• [The task] Beginning with the line where "Screen dimensions: 980x704" appears, restate each line word for word until the data ends. Pictures do not go in.
Available data Block Start
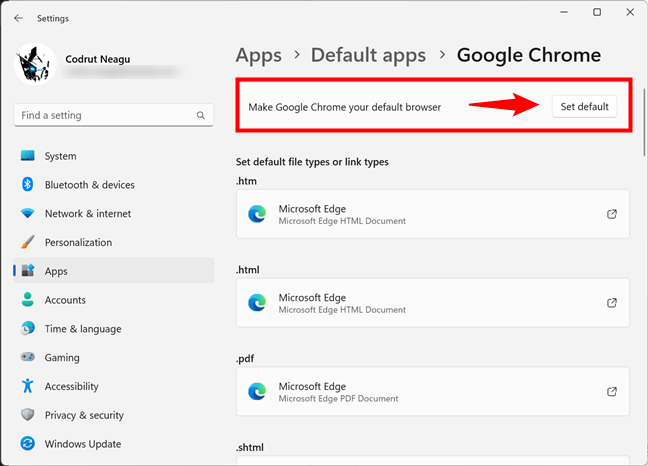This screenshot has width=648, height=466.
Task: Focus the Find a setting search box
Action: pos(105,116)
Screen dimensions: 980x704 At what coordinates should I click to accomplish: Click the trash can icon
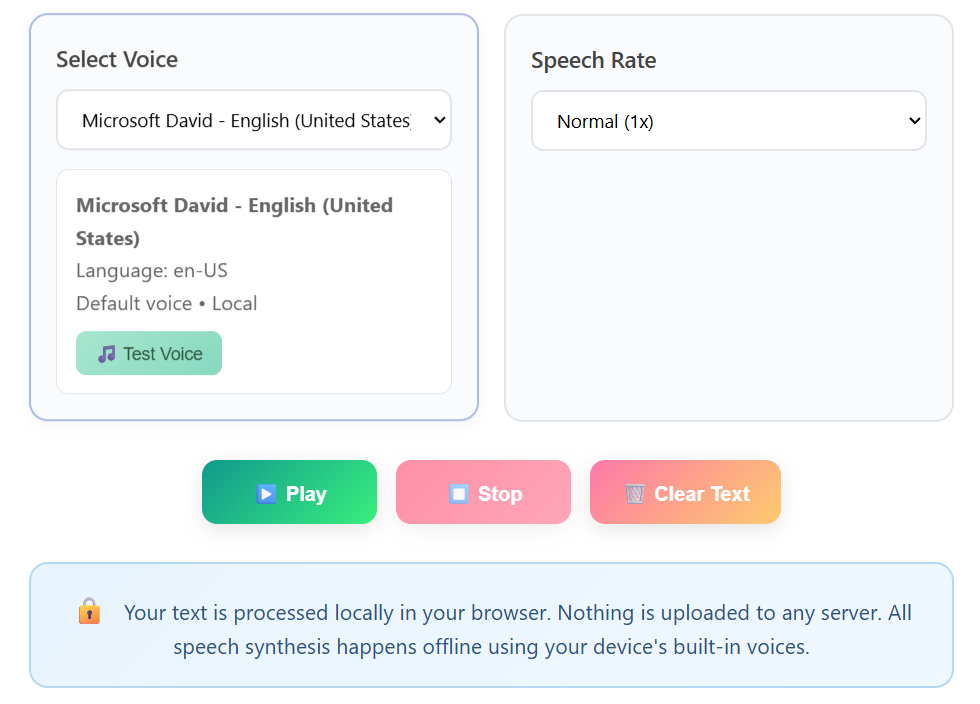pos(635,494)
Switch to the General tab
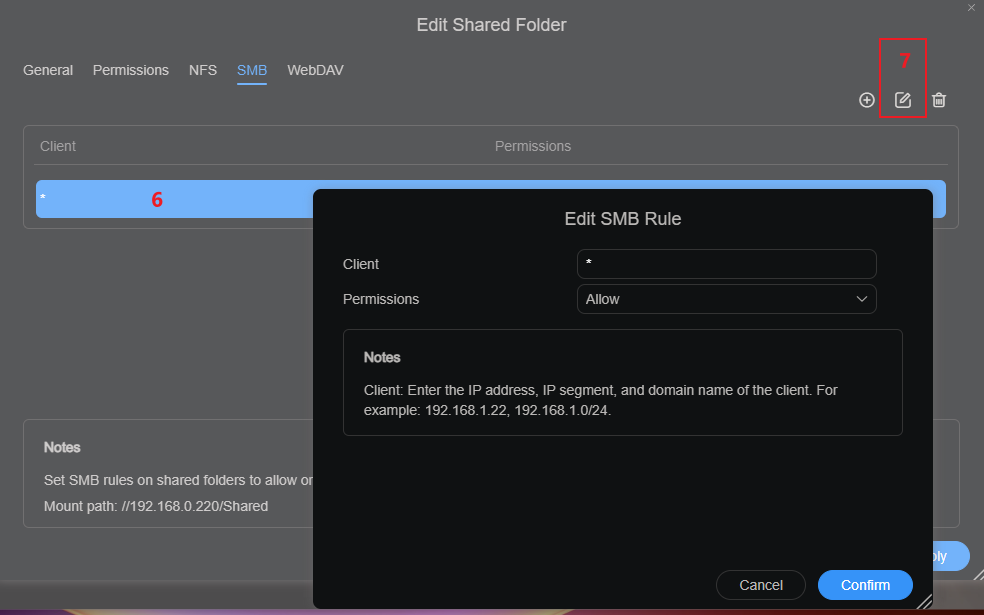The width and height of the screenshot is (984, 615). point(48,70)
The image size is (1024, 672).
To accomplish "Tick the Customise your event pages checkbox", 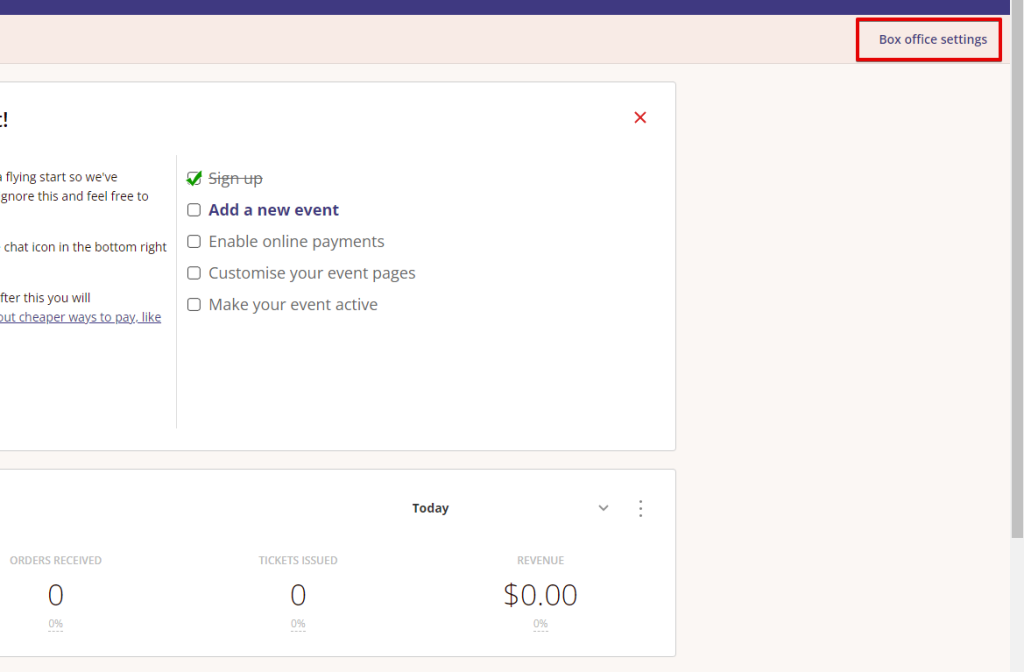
Available data Block End
• [Result below]
Screen dimensions: 980x704 At what coordinates should I click to accomplish: Click the trash can icon
pos(635,494)
Switch to the General tab
The width and height of the screenshot is (984, 615). point(48,70)
The image size is (1024, 672).
To accomplish "Tick the Customise your event pages checkbox", 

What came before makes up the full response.